- WHAT YOU NEED TO DO: Lift every line from the entries that includes the word "logo".

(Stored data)
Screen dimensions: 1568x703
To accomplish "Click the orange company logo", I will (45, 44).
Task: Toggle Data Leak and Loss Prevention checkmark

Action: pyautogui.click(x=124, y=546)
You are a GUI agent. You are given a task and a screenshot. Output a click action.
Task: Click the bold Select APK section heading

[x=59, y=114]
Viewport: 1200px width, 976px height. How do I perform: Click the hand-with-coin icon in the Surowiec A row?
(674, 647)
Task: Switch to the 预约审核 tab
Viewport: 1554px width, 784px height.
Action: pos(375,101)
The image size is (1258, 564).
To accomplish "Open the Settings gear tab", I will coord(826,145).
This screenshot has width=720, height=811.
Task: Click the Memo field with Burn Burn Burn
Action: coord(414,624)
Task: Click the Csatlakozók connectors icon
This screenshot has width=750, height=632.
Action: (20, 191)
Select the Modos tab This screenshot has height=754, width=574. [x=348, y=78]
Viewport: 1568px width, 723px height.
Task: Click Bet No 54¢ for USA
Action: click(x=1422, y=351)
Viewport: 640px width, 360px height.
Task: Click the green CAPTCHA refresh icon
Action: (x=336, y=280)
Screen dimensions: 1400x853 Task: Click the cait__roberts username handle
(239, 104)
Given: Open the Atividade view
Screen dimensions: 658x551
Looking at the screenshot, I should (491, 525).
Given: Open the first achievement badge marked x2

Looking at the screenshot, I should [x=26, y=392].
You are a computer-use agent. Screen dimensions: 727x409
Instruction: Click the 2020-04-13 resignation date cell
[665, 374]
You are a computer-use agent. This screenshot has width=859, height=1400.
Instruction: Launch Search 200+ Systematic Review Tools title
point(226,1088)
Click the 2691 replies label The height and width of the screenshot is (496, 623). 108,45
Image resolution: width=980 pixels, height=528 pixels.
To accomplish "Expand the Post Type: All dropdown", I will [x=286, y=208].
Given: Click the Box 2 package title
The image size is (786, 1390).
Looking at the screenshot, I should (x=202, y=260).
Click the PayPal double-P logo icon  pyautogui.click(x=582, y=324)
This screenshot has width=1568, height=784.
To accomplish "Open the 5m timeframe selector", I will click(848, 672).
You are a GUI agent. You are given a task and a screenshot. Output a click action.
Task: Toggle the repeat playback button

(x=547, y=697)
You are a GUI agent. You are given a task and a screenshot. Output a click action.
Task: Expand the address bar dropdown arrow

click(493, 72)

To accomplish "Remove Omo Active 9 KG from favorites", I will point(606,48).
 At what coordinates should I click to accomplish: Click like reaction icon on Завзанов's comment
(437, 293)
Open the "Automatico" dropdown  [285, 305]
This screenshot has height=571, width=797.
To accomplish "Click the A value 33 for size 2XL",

- TASK SOLUTION:
To accomplish "Click the orange company logo", I will (45, 44).
Click the PayPal double-P logo icon  pyautogui.click(x=582, y=324)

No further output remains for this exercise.